GOAL OF THE EXERCISE » Write out the lines below exactly, beginning at the one with "Task: Open the 文件(F) menu" and stopping after the one with "Given: Open submission"; the pictures are not copied.

(Collected data entries)

•••••

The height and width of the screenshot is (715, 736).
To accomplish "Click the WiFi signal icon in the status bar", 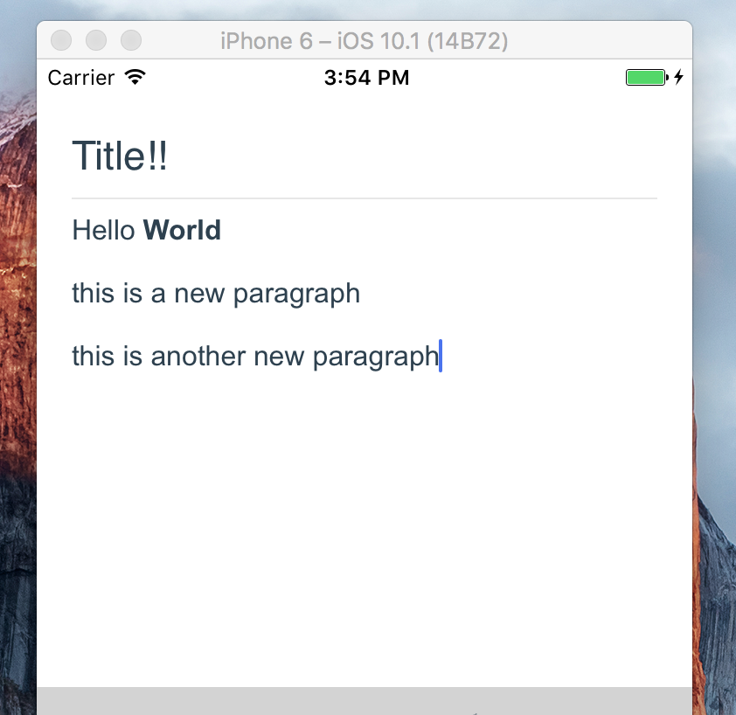I will (135, 77).
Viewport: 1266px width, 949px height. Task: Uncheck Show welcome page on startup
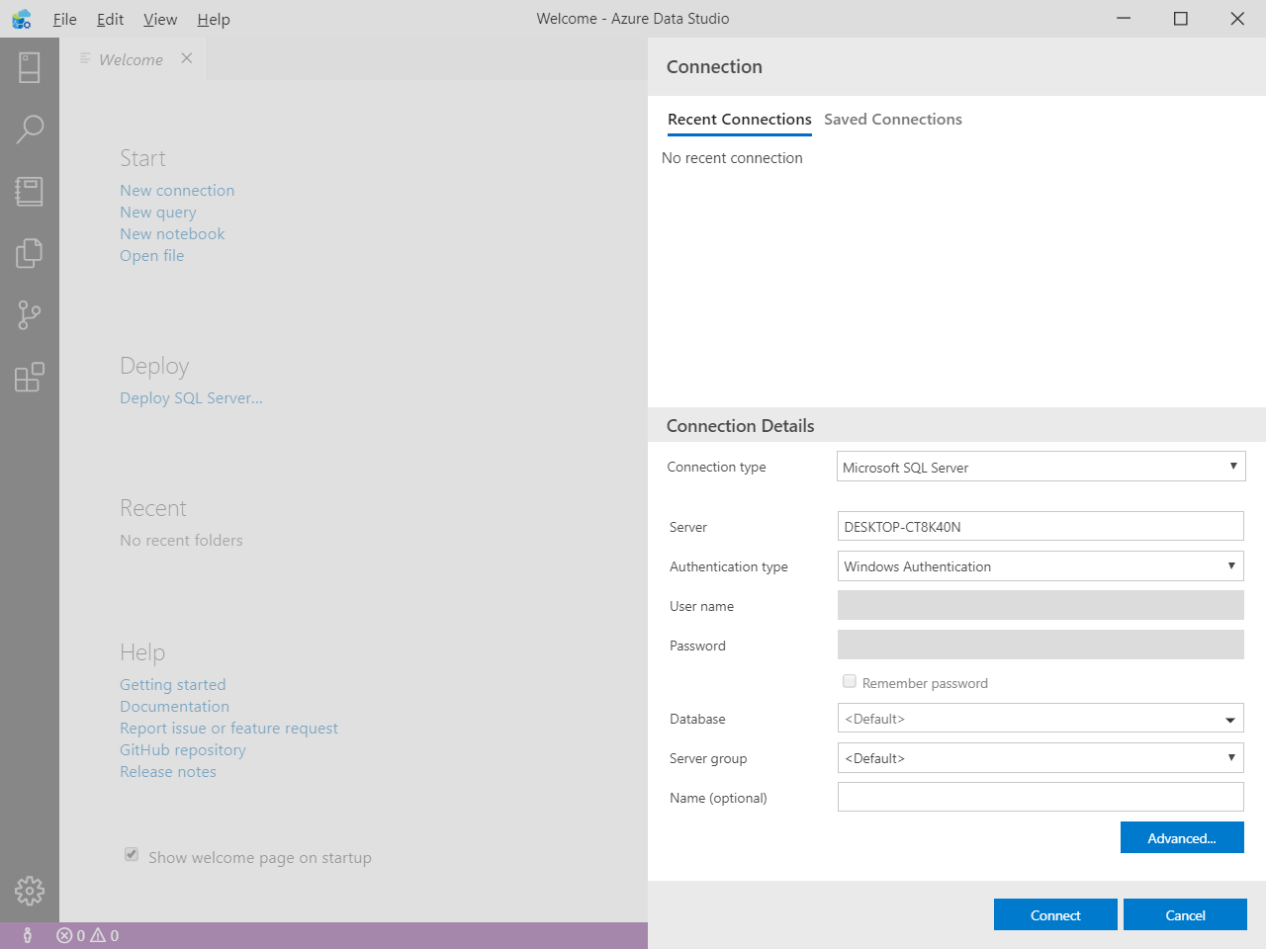[x=132, y=854]
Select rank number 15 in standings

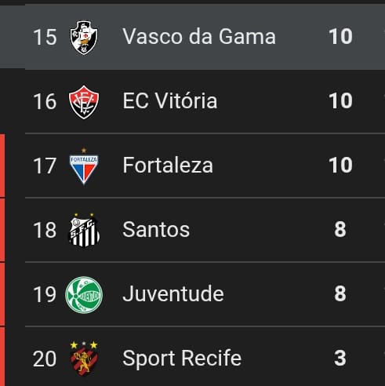(45, 37)
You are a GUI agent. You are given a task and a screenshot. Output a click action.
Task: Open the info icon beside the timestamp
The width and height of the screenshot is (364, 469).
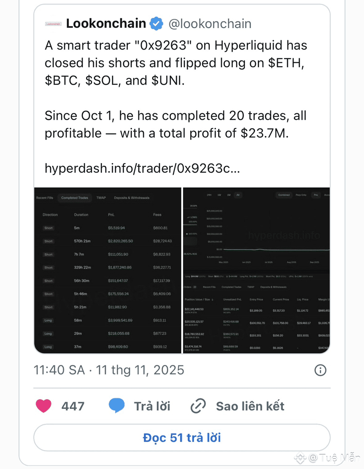[321, 370]
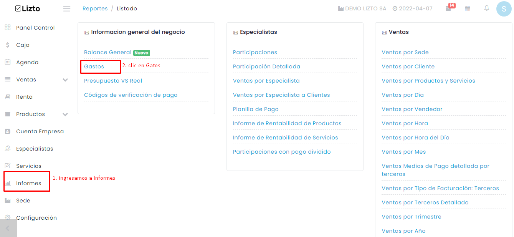Image resolution: width=514 pixels, height=237 pixels.
Task: Select Especialistas in the sidebar menu
Action: (35, 149)
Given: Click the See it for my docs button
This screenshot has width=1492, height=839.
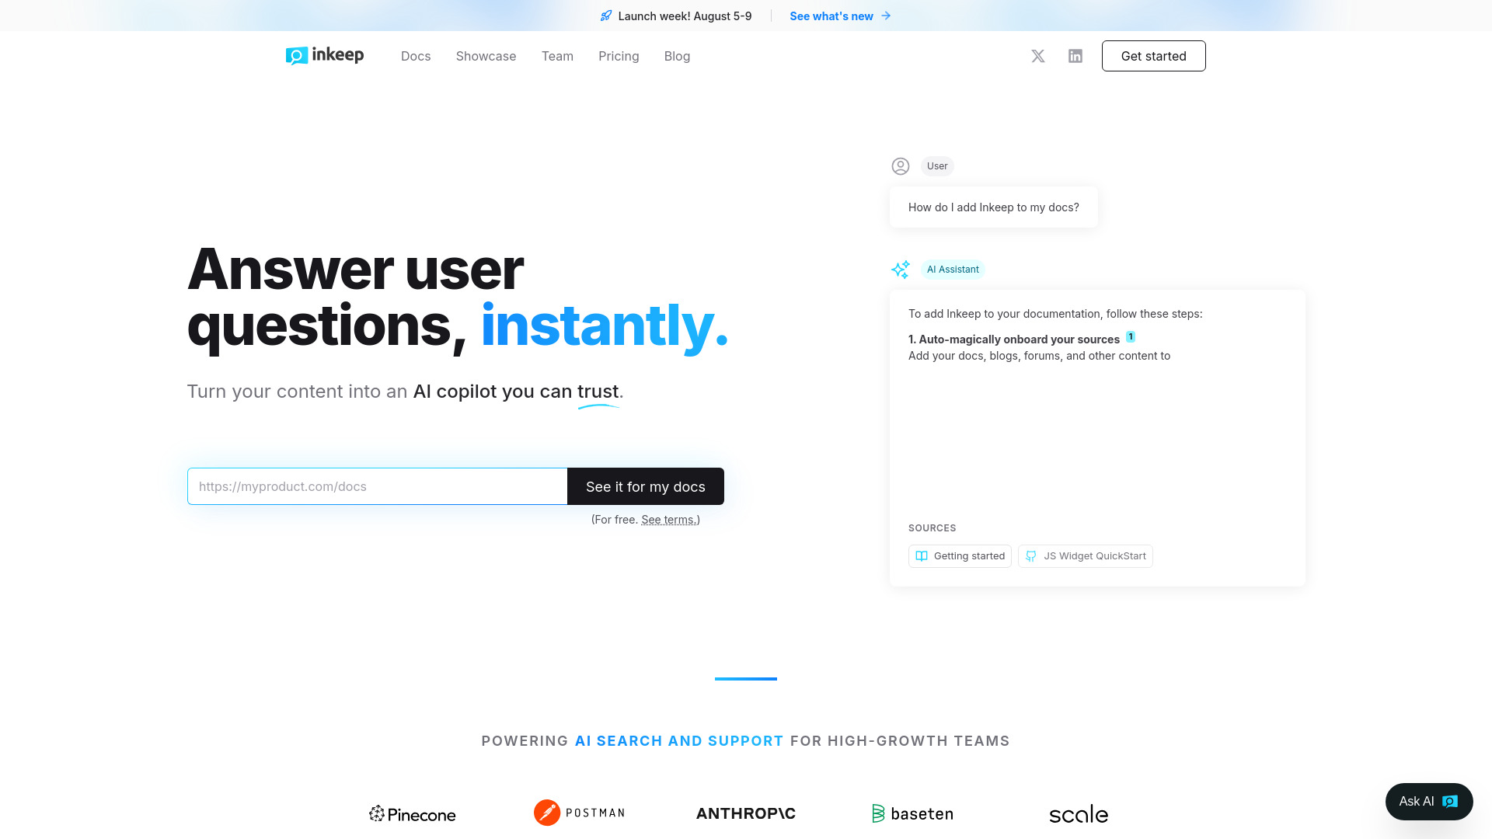Looking at the screenshot, I should [x=646, y=486].
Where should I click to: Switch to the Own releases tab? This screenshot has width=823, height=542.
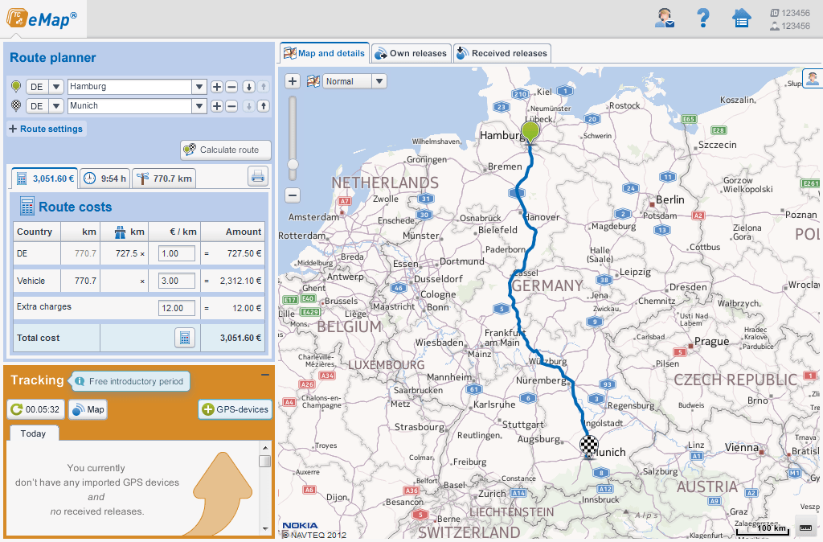[411, 53]
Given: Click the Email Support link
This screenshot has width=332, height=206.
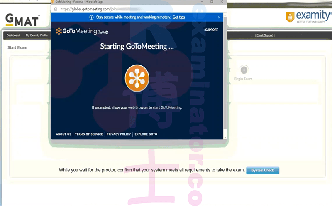Looking at the screenshot, I should click(x=265, y=35).
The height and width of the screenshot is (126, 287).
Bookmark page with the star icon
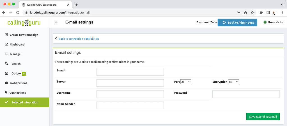(252, 12)
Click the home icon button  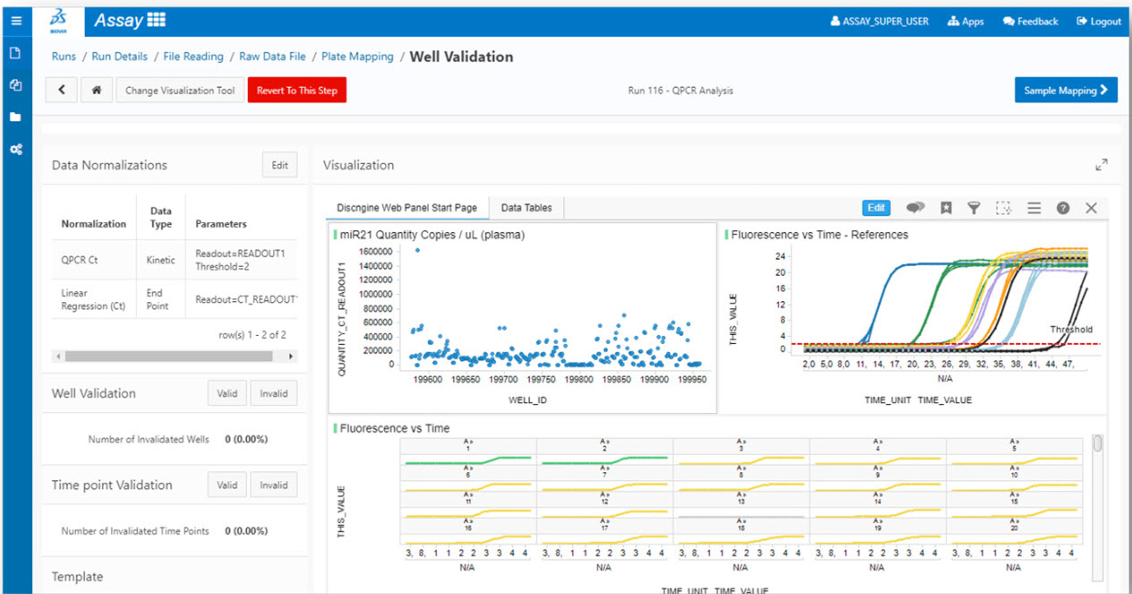(96, 90)

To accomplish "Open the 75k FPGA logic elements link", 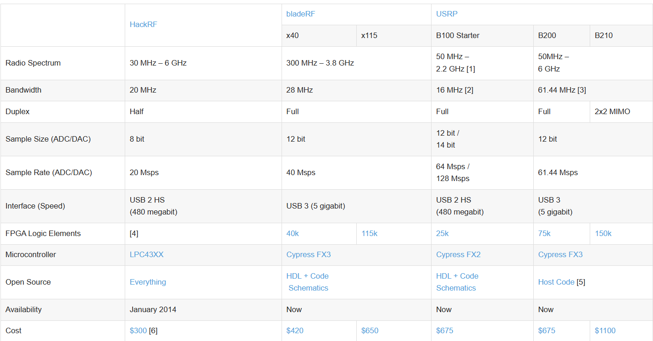I will [544, 234].
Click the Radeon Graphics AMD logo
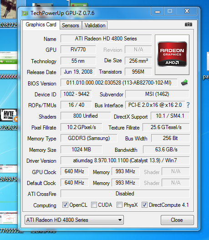The image size is (209, 240). (172, 55)
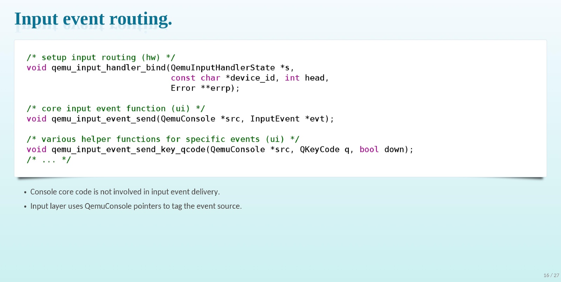Select the qemu_input_event_send function name
Viewport: 561px width, 282px height.
click(x=103, y=119)
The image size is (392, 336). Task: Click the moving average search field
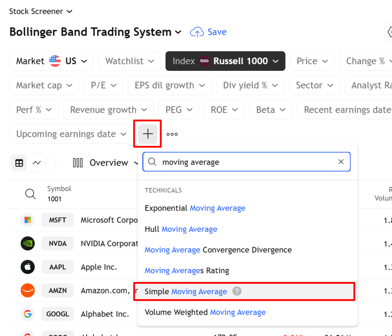(x=245, y=162)
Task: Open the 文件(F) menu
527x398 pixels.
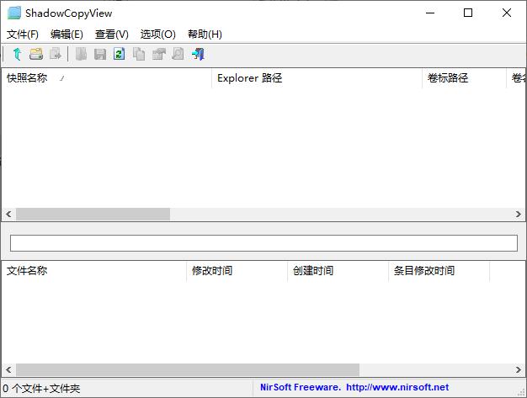Action: pos(23,34)
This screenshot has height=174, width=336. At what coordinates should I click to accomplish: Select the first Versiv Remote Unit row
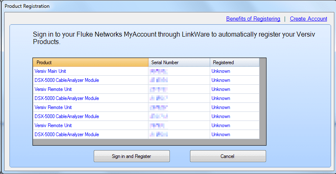pyautogui.click(x=53, y=89)
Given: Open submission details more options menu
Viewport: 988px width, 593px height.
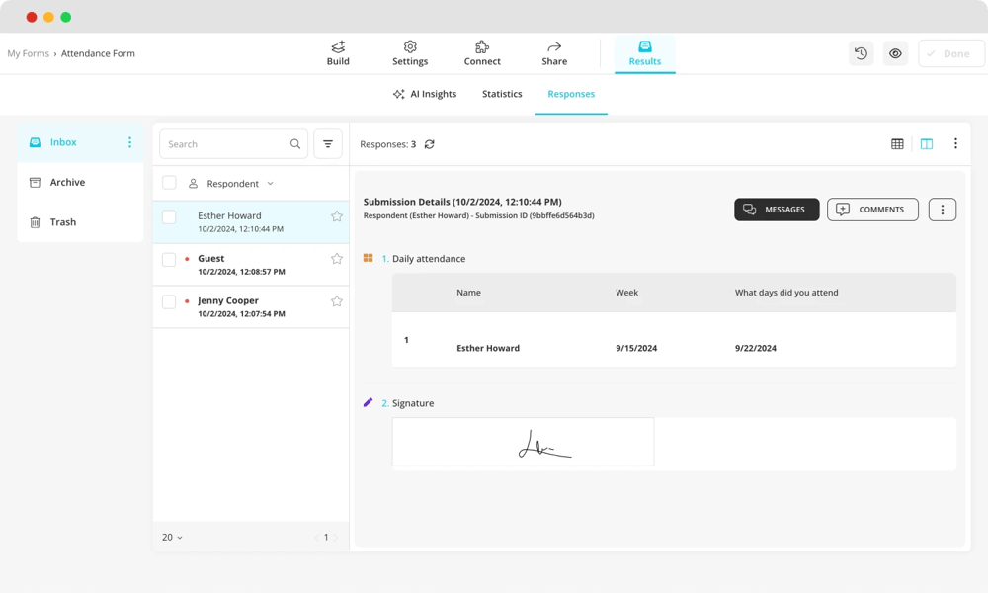Looking at the screenshot, I should point(942,210).
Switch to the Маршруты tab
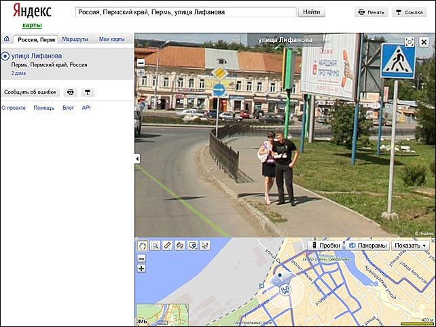 [x=75, y=39]
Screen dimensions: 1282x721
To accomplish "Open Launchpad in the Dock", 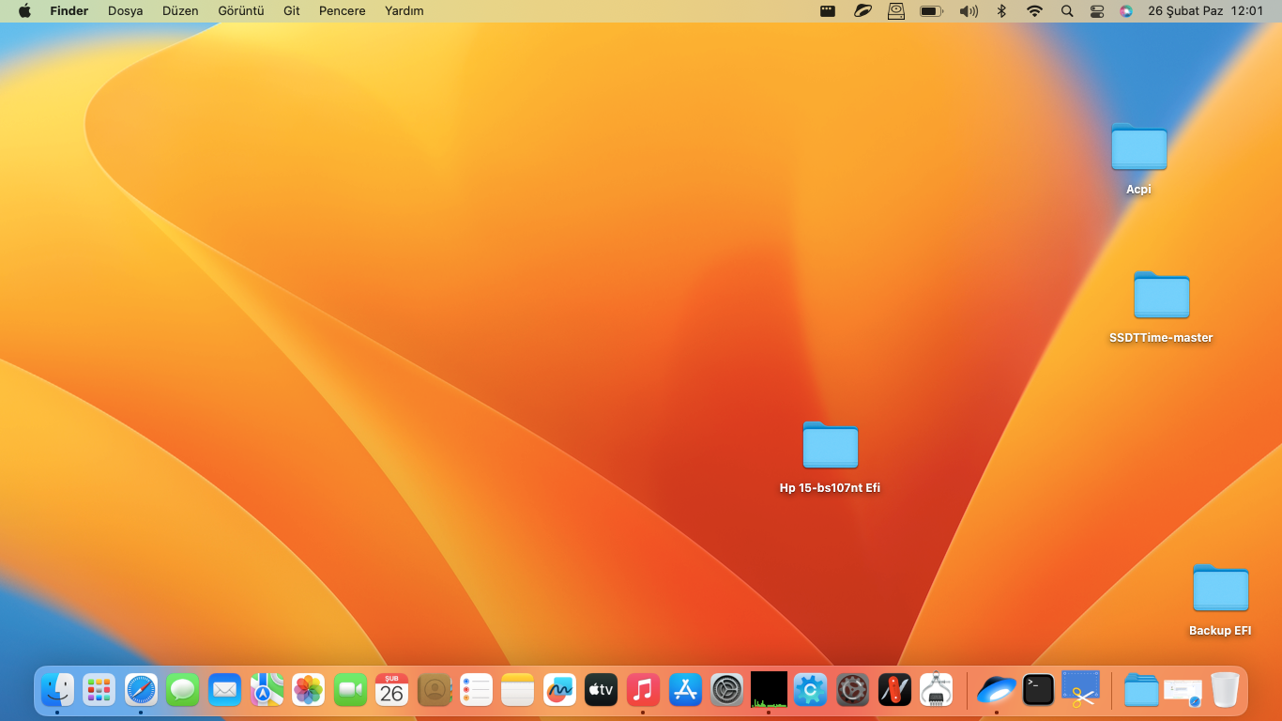I will click(99, 691).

•••••

EXERCISE SOLUTION »
Task: Open the 文件(F) menu
527x398 pixels.
Action: pos(23,34)
This screenshot has height=174, width=336. At what coordinates should I click to accomplish: Select the first Versiv Remote Unit row
pyautogui.click(x=53, y=89)
Given: Open submission details more options menu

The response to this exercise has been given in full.